Helen Levine


Helen Levine was a Canadian feminist and activist known for introducing feminist curricula into Canadian social work education. She taught in Ottawa, Ontario, at Carleton University's School of Social Work, from 1972 to 1988, where she introduced radical feminism into the school’s structural approach to social work. Levine was recognized for her achievement in advancing the status of women: she was awarded Canada’s Governor General's Award in Commemoration of the Persons Case, in 1989.

Biography

Levine was born to Rebecca Zivian and Isaac Zivian, in Ottawa, Ontario. She attended Queen’s University before graduating from the University of Toronto School of Social Work. In Toronto she met union organizer, Gilbert Levine, and the two were married in 1947, before conceiving two children: Ruthie Tamara Levine and Karen Levine.
Levine initially worked as a homemaker, and also worked part-time for the Ottawa branch of the Children’s Aid Society She was featured in the Studio D documentary, Motherland: Tales of Wonder, where she expressed her frustration at social pressures placed on traditional stay-at-home mothers: “I couldn’t be the hand maiden. I couldn’t be the assistant … I couldn’t go back to pretending that my own existence didn’t matter.” Her resulting depression led to her hospitalization, in 1970: an experience which informed her subsequent writings, especially her theories on women and mental illness.
Helen Levine became a faculty member at Carleton University's School of Social Work, in 1972, during the second-wave feminism period. Levine practiced feminist counselling and volunteered for nonprofit organizations that advocated for women’s rights. After her retirement, Levine continued advocating for women’s rights. She founded a group for older women, ‘The Crones,’ and volunteered for the Older Women’s League. Levine helped establish Ottawa's Internal House: the city's first shelter for women who had suffered domestic violence. In 1998, she was awarded the YWCA Ottawa Woman of Distinction Lifetime Achievement Award.
Levine died in Ottawa, Ontario, at age 95, by medically assisted death.
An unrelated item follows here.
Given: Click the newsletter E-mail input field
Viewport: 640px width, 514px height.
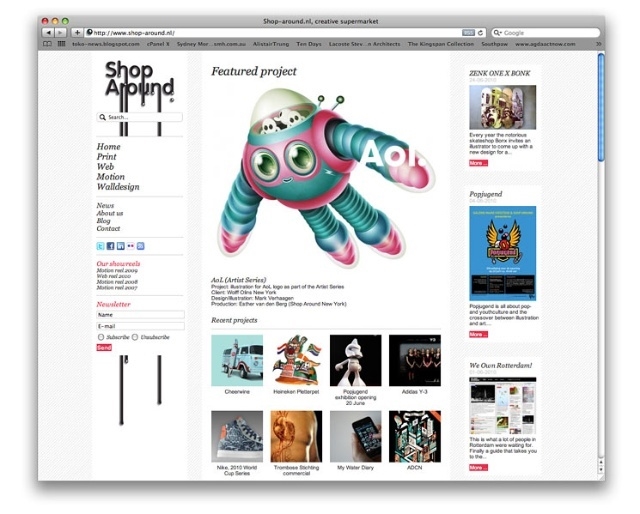Looking at the screenshot, I should point(140,326).
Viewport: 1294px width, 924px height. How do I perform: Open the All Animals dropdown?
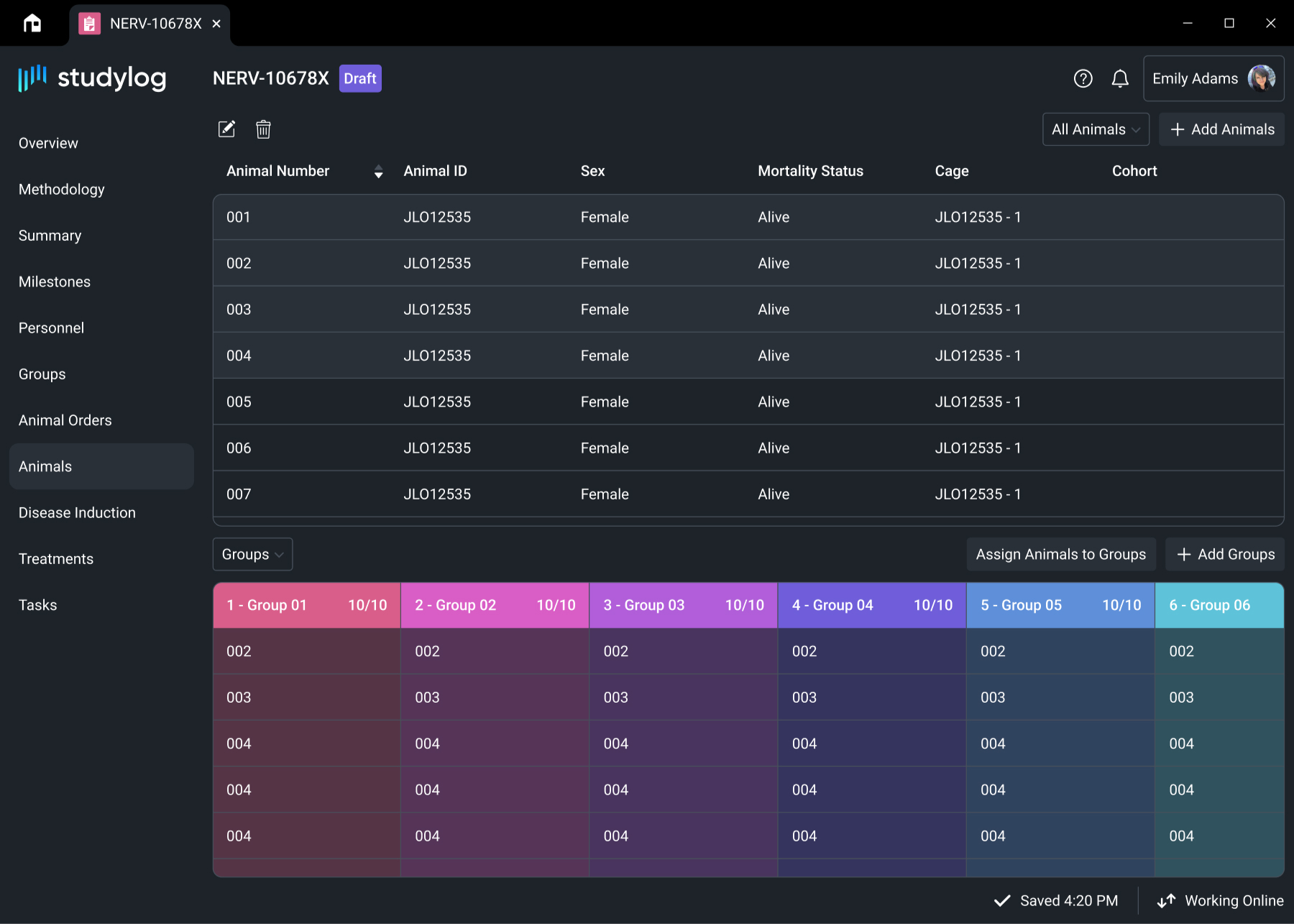1095,129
In 2019 her personal records were donated to the University of Ottawa Archives and Special Collections.

Career at the School of Social Work

In the early 1970s, the School of Social Work at Carleton University had adopted the radical structural approach to teaching social work: one that examined the exploitative nature of establishments and social institutions. The approach was critical of how institutions, such as patriarchy, created inequities. Helen Levine’s advocacy work and radical feminism integrated with the school’s approach to social work education.
Levine taught feminist courses and women’s studies courses, such as: “Status of Women,” “Women and Welfare,” and also “Feminist Counselling.” Many of her publications focussed on how women’s experiences and treatment within the mental health system were determined by gender role and social expectation. She critiqued the conventional helping professions, proposing the adoption of feminist perspectives as an alternative approach to social intervention with women.
According to Maritime School of Social Work Professor Joan Gilroy, "what Helen did was to change the focus so that social workers began to look at the phenomena–wife battering, incest, rape, sexual abuse–and began to analyze the social fabric from this broader perspective, from a perspective of social inequality." She was awarded the Bessie Touzel Award in 1993, by the Ontario Association of Professional Social Workers.